The premise was simple. Buy things at exorbitant prices, wait 10 weeks and get all your money back. The company would use the money you’d paid for the merchandise to turn an investment profit before returning the capital to you. The customer kept the merchandise. $250 DVDs, $10,000 LCD monitors, and other insanely priced items came to Harvard’s mail centers, and for the most part, things worked well. Until things stopped working.

“They were very good about paying their rebates all the way through until when they went under,” said Michael T. Sha ’02 over crystal-clear digital cell phone connection. Sha ended up losing some cash in the end, when the company quit sending the checks, but managed to recoup his losses by reselling some of the free merchandise he had acquired. “I probably didn’t lose much,” he says.

CyberRebate wasn’t the only company hurting. As the Internet bubble started showing its first signs of collapse so did Kozmo’s business plan. The company instituted a minimum order of $10 (how many Sour Patch Kids is that again?) and before gasping its last breath, finally started charging for delivery. Harvard kids returned to 7-Eleven in droves, and in April 2001, Kozmo made its final delivery way, way behind schedule: 1,100 pink slips.

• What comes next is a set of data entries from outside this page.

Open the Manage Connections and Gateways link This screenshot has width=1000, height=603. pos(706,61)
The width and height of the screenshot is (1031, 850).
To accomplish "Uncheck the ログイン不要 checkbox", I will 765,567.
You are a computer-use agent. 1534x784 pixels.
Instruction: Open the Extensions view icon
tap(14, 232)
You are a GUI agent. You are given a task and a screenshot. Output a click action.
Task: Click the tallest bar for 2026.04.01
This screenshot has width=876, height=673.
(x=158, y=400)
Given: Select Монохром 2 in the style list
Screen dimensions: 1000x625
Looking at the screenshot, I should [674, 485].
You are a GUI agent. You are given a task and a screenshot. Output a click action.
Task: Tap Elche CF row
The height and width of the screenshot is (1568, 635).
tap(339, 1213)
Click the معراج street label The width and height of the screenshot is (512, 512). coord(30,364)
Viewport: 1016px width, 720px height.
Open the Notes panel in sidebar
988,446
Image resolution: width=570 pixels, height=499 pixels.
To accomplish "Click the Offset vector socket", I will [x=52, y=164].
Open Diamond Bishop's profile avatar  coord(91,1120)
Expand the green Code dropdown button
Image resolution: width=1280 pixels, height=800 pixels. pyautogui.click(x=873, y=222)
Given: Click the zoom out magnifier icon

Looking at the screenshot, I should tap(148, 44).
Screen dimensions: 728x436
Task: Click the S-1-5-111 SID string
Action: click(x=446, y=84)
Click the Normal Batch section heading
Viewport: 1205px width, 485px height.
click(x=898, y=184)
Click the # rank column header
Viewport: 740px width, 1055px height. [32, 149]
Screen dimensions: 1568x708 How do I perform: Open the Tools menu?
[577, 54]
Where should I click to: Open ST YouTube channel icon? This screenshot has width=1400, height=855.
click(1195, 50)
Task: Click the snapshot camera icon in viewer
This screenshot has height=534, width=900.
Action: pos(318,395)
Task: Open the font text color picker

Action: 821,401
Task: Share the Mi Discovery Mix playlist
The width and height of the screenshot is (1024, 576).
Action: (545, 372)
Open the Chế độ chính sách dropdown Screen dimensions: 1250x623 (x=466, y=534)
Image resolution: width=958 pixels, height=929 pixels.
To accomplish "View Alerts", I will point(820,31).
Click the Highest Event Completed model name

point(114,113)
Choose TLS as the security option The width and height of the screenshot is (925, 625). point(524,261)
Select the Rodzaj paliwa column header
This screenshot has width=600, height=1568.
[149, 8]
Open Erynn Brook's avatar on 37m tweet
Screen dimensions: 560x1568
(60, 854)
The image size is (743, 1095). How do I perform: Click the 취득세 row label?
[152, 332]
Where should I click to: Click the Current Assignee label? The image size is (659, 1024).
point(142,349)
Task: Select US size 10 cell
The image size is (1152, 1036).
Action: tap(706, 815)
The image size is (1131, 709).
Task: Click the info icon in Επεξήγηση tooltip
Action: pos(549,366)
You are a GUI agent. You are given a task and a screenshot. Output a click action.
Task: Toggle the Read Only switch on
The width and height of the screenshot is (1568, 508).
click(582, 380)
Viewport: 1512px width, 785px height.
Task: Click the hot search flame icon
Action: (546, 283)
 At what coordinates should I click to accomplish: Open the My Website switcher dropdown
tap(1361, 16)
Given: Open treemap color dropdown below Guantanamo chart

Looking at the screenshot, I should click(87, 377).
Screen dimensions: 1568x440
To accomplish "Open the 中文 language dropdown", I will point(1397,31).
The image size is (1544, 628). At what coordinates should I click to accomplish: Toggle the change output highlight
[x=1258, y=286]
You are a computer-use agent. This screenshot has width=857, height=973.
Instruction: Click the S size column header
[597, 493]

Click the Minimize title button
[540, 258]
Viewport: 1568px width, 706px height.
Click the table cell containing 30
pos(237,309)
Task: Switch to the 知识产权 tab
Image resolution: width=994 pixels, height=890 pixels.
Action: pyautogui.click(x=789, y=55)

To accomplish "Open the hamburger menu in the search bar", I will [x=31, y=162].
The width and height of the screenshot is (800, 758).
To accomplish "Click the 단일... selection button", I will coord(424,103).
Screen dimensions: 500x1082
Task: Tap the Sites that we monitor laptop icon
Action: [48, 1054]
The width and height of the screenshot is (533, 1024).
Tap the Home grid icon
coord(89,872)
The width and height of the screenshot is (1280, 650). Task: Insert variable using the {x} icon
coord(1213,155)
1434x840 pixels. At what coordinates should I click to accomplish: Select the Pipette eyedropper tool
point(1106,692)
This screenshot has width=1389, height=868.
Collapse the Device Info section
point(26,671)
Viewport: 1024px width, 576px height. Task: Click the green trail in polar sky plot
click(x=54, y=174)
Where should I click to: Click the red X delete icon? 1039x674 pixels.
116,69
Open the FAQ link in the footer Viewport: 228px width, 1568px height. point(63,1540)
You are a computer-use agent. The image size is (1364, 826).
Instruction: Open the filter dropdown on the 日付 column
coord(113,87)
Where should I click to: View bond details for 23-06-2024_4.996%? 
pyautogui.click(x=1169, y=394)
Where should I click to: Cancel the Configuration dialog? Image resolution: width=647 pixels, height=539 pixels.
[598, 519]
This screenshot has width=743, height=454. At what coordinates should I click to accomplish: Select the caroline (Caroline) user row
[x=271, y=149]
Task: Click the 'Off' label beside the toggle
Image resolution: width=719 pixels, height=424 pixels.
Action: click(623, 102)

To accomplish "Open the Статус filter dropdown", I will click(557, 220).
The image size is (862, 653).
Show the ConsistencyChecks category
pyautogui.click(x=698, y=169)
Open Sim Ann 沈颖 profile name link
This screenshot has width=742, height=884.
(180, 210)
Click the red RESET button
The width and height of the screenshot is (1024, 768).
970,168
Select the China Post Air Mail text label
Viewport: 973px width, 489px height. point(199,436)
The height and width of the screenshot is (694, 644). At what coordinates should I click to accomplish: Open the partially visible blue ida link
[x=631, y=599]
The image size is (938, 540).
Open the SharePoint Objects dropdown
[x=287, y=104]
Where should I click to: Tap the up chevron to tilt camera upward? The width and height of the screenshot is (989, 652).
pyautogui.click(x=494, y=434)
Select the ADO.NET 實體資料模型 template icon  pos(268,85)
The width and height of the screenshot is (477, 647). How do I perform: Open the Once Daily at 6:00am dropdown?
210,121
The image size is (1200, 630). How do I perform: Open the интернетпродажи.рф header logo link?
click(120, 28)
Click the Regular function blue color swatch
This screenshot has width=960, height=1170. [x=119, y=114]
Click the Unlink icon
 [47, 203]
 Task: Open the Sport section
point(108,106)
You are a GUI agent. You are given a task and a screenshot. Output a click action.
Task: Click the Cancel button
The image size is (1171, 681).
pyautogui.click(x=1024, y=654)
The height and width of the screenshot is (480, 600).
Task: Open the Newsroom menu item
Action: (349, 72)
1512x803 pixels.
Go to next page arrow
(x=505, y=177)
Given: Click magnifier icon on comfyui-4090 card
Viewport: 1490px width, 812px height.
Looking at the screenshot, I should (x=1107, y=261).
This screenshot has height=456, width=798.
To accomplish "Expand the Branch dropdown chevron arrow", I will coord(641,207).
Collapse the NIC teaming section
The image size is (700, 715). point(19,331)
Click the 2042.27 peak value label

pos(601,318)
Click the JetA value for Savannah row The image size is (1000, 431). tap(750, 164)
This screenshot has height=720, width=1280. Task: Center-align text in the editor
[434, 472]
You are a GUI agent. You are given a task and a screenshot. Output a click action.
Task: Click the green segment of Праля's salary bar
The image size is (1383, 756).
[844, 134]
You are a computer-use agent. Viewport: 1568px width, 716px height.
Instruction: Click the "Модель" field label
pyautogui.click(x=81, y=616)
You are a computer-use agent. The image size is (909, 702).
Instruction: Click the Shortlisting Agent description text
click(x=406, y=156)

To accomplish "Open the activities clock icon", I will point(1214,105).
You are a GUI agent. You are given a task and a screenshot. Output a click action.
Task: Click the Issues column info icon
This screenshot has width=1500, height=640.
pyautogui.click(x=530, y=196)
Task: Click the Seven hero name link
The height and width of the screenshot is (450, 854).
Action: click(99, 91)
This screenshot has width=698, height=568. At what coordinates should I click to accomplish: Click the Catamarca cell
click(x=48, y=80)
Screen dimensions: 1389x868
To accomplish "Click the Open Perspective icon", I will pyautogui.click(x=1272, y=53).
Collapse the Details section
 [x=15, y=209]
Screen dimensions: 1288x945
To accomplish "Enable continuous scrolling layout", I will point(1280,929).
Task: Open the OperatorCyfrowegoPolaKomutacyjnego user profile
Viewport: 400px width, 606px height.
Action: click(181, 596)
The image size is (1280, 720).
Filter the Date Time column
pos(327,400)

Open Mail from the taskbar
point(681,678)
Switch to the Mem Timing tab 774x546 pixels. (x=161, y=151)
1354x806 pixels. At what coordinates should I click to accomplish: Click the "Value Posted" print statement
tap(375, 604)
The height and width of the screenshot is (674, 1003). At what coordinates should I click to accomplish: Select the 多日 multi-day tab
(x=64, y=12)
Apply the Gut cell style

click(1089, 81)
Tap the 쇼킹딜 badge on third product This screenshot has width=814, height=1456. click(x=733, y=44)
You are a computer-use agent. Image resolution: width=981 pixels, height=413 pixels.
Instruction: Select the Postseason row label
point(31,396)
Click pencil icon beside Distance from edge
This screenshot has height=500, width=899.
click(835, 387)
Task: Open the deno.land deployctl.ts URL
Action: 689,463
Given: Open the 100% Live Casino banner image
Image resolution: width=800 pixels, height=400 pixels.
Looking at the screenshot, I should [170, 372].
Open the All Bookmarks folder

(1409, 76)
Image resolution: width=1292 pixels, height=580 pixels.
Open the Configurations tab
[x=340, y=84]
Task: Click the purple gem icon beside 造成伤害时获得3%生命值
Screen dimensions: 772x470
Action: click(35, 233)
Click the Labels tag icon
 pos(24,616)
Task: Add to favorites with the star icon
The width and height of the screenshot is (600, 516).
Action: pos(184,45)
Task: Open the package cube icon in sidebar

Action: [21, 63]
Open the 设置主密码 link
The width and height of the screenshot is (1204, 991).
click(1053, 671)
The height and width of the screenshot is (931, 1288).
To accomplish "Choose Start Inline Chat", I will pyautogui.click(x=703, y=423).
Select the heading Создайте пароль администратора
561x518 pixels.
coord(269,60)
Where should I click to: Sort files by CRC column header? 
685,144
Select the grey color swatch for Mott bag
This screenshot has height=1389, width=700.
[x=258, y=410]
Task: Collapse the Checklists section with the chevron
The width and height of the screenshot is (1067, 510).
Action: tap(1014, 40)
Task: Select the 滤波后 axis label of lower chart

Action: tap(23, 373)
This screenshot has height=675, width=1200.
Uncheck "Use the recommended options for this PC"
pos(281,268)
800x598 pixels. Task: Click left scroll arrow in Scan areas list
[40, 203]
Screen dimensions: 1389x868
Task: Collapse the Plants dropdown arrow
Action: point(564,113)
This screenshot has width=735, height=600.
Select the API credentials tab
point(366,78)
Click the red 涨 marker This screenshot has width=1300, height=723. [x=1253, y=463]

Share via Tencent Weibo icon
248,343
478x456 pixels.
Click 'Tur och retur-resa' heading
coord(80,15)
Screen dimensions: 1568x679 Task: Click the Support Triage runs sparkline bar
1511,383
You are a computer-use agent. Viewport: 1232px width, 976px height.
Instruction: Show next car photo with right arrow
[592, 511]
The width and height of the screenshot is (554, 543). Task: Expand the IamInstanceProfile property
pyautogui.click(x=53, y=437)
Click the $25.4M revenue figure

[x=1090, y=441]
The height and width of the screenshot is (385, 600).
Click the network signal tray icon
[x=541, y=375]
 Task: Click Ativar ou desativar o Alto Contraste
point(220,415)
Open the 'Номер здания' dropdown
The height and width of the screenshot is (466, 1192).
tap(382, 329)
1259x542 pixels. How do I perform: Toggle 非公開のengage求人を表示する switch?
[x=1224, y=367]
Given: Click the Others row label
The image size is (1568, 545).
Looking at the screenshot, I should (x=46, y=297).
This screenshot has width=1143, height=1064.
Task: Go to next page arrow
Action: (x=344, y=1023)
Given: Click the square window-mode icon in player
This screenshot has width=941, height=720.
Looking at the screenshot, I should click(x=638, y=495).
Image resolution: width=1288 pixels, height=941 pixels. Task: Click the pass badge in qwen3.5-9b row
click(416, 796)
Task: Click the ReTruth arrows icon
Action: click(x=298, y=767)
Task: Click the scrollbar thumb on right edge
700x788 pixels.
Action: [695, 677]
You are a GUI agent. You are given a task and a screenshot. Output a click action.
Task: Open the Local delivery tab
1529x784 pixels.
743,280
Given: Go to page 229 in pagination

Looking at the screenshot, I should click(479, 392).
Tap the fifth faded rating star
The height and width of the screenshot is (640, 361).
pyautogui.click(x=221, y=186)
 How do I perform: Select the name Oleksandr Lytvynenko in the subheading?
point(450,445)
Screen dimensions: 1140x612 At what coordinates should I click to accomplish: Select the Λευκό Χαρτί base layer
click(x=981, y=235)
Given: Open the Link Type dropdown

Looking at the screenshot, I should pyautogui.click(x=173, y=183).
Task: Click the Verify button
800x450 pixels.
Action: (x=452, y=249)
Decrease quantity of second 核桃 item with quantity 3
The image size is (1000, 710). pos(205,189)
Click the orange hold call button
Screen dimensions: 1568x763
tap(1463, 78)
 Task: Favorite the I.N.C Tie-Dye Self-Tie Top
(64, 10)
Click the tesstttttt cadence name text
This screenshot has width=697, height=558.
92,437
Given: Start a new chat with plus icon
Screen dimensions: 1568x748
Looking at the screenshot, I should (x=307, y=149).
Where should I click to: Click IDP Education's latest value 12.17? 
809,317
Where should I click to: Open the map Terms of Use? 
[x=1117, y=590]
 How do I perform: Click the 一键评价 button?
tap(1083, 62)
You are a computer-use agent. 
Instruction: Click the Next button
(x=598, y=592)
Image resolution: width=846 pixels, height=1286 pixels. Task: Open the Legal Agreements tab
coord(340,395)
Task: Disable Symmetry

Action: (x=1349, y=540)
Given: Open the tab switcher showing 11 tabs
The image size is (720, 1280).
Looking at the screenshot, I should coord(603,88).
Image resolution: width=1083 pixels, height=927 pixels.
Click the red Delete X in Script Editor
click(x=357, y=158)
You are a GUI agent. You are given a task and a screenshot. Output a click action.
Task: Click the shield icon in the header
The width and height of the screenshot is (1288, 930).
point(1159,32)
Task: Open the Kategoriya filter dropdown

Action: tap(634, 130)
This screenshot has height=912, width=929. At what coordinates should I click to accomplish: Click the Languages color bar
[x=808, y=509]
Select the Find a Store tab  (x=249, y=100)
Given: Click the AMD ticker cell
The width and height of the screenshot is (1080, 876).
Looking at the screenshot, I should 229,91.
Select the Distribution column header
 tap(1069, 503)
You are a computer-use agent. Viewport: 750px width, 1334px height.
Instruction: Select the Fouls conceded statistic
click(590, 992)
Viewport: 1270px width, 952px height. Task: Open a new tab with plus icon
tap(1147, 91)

And as Napster entered the courtroom, things started slowing down there, too. Getting your hands on the latest MP3s got harder. The company instituted a loose filtering system which users managed to circumvent. Eventually Napster came up with something foolproof, and the fun was over.

Then came the post-bubble follow-ups, like Kazaa and Morpheus, two services still in use today. The Class of 2002 witnessed the golden era of free music swapping—unlimited bandwidth, unenforced laws and active participation—a combination almost surely never to be seen again.

All this chatting, buying and downloading ushered in a new era of gadgetry. Yes, we had personal computers, but we thought they were on the way out. Odds are, as a first-year, you didn’t know anyone with a digital camera. Today, if you don’t own one yourself, a close friend probably does. You probably know someone with an iPod MP3 player. You may even know someone with a digital video camera or a Palm device that doubles as a cell phone. And as we continue to demand more from our gadgetry, our computers continue to be the centers of the digital universe. As first-years, computers were our word processors and e-mail machines. Today, they are the means by which we run our lives. In 1998, some were heralding the death of the PC. Today, we’re embracing personal computers in a new way, and our college years were the years that shaped that change.

How we interacted with technology over our four years here will largely define how we interact with it for the next 20. Unlike classes who graduated a decade ago, ours is accustomed to relying on the Internet for just about everything, and gadgets will continue to proliferate. The personal computer lives on, and the ways in which we communicate will continue to evolve. The title of “most connected class” may not be ours for ever, but for the next 365 days, it belongs to the class of 2002.